START Material shown
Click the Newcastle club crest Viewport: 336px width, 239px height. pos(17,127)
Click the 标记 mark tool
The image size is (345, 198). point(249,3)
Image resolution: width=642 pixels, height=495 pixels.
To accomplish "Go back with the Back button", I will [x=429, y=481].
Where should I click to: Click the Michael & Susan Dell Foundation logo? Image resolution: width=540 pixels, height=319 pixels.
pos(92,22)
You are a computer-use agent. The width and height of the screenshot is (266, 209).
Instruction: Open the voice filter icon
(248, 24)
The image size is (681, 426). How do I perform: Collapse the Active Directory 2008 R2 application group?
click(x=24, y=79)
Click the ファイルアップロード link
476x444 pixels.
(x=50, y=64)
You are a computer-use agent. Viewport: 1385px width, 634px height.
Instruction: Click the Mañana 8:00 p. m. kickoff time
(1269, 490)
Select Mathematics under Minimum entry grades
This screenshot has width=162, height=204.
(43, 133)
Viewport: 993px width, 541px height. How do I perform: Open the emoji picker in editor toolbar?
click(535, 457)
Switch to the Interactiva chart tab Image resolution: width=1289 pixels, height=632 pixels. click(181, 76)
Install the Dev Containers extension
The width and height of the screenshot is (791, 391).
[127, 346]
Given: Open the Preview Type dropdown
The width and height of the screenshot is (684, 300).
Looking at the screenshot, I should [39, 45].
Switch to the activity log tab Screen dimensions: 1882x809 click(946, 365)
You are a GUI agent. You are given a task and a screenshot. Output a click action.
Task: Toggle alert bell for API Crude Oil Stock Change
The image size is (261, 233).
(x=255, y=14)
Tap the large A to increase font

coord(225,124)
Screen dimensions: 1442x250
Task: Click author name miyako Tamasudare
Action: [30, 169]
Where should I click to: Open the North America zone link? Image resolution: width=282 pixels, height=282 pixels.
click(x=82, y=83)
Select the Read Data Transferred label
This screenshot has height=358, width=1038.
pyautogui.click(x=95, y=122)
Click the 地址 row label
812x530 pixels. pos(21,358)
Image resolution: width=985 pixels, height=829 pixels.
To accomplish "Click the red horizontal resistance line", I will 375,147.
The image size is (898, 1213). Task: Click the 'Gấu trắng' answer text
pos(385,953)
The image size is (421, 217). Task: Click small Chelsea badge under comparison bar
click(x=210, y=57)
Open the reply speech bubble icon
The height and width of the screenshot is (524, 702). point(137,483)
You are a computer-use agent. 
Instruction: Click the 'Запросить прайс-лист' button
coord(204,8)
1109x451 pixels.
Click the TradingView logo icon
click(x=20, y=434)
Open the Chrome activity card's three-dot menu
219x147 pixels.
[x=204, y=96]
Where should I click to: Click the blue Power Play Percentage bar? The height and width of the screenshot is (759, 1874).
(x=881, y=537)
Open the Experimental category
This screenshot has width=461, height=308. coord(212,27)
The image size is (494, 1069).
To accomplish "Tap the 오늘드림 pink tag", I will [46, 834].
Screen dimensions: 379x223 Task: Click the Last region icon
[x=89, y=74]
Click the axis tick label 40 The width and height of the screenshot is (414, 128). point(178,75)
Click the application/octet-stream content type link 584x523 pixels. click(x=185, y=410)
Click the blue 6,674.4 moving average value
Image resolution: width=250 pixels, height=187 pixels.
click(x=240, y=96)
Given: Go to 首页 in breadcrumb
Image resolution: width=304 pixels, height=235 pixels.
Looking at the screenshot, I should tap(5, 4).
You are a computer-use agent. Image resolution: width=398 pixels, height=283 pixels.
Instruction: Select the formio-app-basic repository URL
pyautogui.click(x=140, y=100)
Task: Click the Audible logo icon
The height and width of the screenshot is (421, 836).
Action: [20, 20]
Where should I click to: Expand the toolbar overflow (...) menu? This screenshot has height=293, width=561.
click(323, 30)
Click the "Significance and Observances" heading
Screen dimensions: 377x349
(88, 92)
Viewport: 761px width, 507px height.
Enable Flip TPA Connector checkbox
END Material shown
**Exercise prompt:** Nothing should be dropped or changed, so repeat all of the entries exactly.

**Your response:**
Click the Newcastle club crest Viewport: 336px width, 239px height. pos(17,127)
Click the 标记 mark tool
The image size is (345, 198). point(249,3)
Image resolution: width=642 pixels, height=495 pixels.
To accomplish "Go back with the Back button", I will [x=429, y=481].
Where should I click to: Click the Michael & Susan Dell Foundation logo? Image resolution: width=540 pixels, height=319 pixels.
pos(92,22)
You are a computer-use agent. The width and height of the screenshot is (266, 209).
Instruction: Open the voice filter icon
(248, 24)
The image size is (681, 426). How do I perform: Collapse the Active Directory 2008 R2 application group?
click(x=24, y=79)
Click the ファイルアップロード link
476x444 pixels.
(x=50, y=64)
You are a computer-use agent. Viewport: 1385px width, 634px height.
Instruction: Click the Mañana 8:00 p. m. kickoff time
(1269, 490)
Select Mathematics under Minimum entry grades
This screenshot has width=162, height=204.
(43, 133)
Viewport: 993px width, 541px height. How do I perform: Open the emoji picker in editor toolbar?
click(535, 457)
Switch to the Interactiva chart tab Image resolution: width=1289 pixels, height=632 pixels. click(181, 76)
Install the Dev Containers extension
The width and height of the screenshot is (791, 391).
[127, 346]
Given: Open the Preview Type dropdown
The width and height of the screenshot is (684, 300).
Looking at the screenshot, I should [39, 45].
Switch to the activity log tab Screen dimensions: 1882x809 click(946, 365)
You are a GUI agent. You are given a task and a screenshot. Output a click action.
Task: Toggle alert bell for API Crude Oil Stock Change
The image size is (261, 233).
(x=255, y=14)
Tap the large A to increase font

coord(225,124)
Screen dimensions: 1442x250
Task: Click author name miyako Tamasudare
Action: [30, 169]
Where should I click to: Open the North America zone link? Image resolution: width=282 pixels, height=282 pixels.
click(x=82, y=83)
Select the Read Data Transferred label
This screenshot has height=358, width=1038.
pyautogui.click(x=95, y=122)
Click the 地址 row label
812x530 pixels. pos(21,358)
Image resolution: width=985 pixels, height=829 pixels.
To accomplish "Click the red horizontal resistance line", I will 375,147.
The image size is (898, 1213). Task: Click the 'Gấu trắng' answer text
pos(385,953)
The image size is (421, 217). Task: Click small Chelsea badge under comparison bar
click(x=210, y=57)
Open the reply speech bubble icon
The height and width of the screenshot is (524, 702). point(137,483)
You are a computer-use agent. 
Instruction: Click the 'Запросить прайс-лист' button
coord(204,8)
1109x451 pixels.
Click the TradingView logo icon
click(x=20, y=434)
Open the Chrome activity card's three-dot menu
219x147 pixels.
[x=204, y=96]
Where should I click to: Click the blue Power Play Percentage bar? The height and width of the screenshot is (759, 1874).
(x=881, y=537)
Open the Experimental category
This screenshot has width=461, height=308. coord(212,27)
The image size is (494, 1069).
To accomplish "Tap the 오늘드림 pink tag", I will [46, 834].
Screen dimensions: 379x223 Task: Click the Last region icon
[x=89, y=74]
Click the axis tick label 40 The width and height of the screenshot is (414, 128). point(178,75)
Click the application/octet-stream content type link 584x523 pixels. click(x=185, y=410)
Click the blue 6,674.4 moving average value
Image resolution: width=250 pixels, height=187 pixels.
click(x=240, y=96)
Given: Go to 首页 in breadcrumb
Image resolution: width=304 pixels, height=235 pixels.
Looking at the screenshot, I should tap(5, 4).
You are a computer-use agent. Image resolution: width=398 pixels, height=283 pixels.
Instruction: Select the formio-app-basic repository URL
pyautogui.click(x=140, y=100)
Task: Click the Audible logo icon
The height and width of the screenshot is (421, 836).
Action: [20, 20]
Where should I click to: Expand the toolbar overflow (...) menu? This screenshot has height=293, width=561.
click(323, 30)
Click the "Significance and Observances" heading
Screen dimensions: 377x349
(88, 92)
Viewport: 761px width, 507px height.
Enable Flip TPA Connector checkbox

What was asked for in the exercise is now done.